Tax Considerations for Energy Companies When Implementing New Lease Standards Under ASC 842
By Jeff Borchers
On February 25, 2016, FASB issued its new lease accounting standard update (ASU) No. 2016-02, Leases, which codified ASC Topic 842 (Topic 842). Topic 842 is effective for calendar year-end public companies on January 1, 2019. For most other entities, required implementation is delayed for a year until 2020.
Topic 842 will primarily affect all companies that lease, or sublease property, plant or equipment; minor changes were made to rules governing lessors. Under Topic 842, a lease with a term more than 12 months will result in a “gross-up” of the balance sheet for a right-of-use (“ROU”) asset and related lease liability.
Topic 842 defines a lease as “a contract, or part of a contract, that conveys the right to control the use of an identified asset for a period of time in exchange for consideration.” When determining whether a contract contains a lease under Topic 842, a company should assess whether (1) performance of the contract depends on the use of the asset and (2) the customer obtains the right to control the use of the identified asset for a particular period.
The scope of Topic 842 does not include leases to explore for or use minerals, oil, natural gas and other non-regenerative resources. However, Topic 842 could change the lease accounting for power purchase agreements, transportation and storage contracts, drilling rig commitments and rights of way ("ROW") and easements.
Topic 842’s effect to most lessees is that for historic “off-balance sheet” operating leases, a new ROU asset is recorded with a corresponding liability for the present value of the unpaid portion of the remaining lease obligation. Finance leases still exist for lessees as well.

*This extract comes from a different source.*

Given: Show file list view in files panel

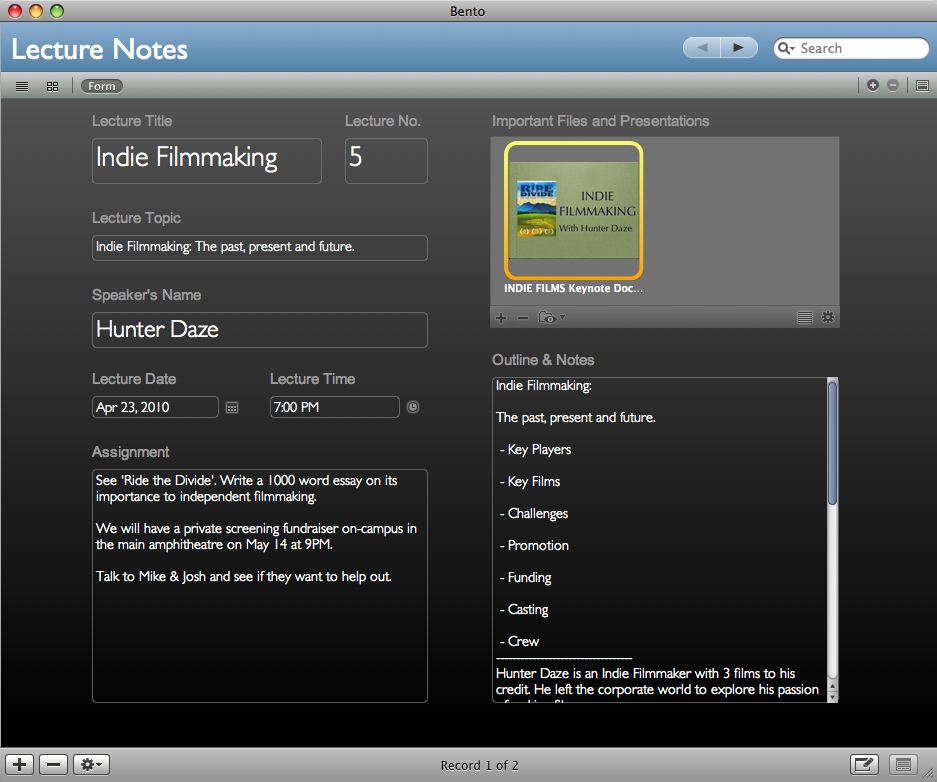Looking at the screenshot, I should coord(804,318).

ASC 740 Tax Accounting Impact
There is no change in U.S. federal income tax law regarding lease classification. Therefore, an entity will be required to record a deferred tax liability for the tax effect of the book carrying value of the ROU asset and a deferred tax asset for the tax effect of the related lease liability.

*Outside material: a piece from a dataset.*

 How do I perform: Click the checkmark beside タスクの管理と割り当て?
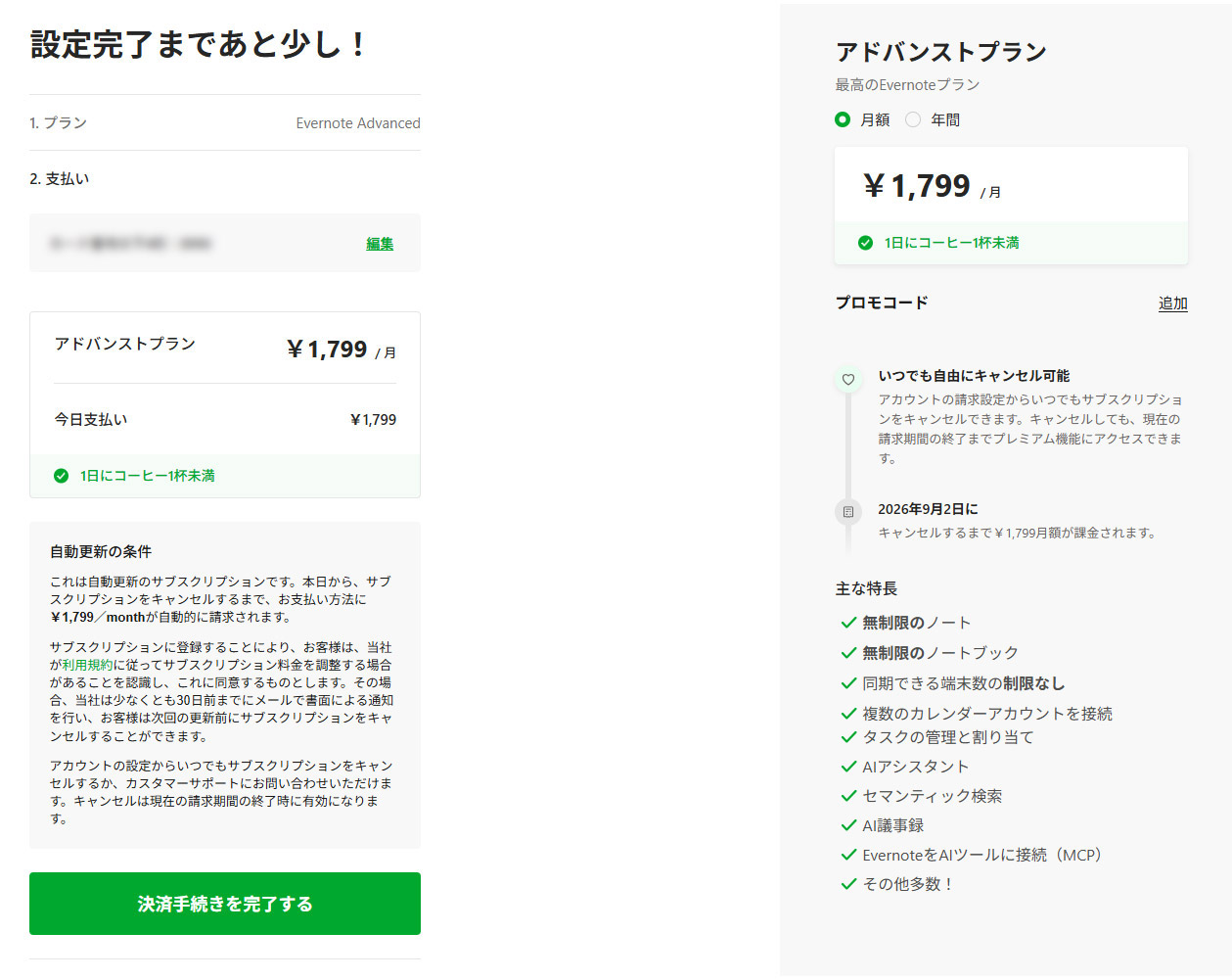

The reversal of the deferred tax asset or liability will depend on the timing of income statement recognition of the asset held by the lessee: a ROU asset for operating leases, and the asset itself for finance leases, and the interest expense element of the lease obligation. The tax effect of the difference is a required element of the change in accounting method required for book purposes.
Areas of Income/Franchise Taxation to Evaluate
In addition to the tax accounting impact under ASC 740 described above, companies should evaluate whether Topic 842 could impact the areas of taxation under state law or the laws of foreign jurisdictions.
- Foreign Taxes – Some foreign jurisdictions account for lease transactions for tax purposes in accordance with how such transactions are recorded on the company’s local or statutory books. Therefore, Topic 842, as well as the new lease accounting standard being implemented by the International Accounting Board under IFRS 16, may impact a company’s foreign tax liability.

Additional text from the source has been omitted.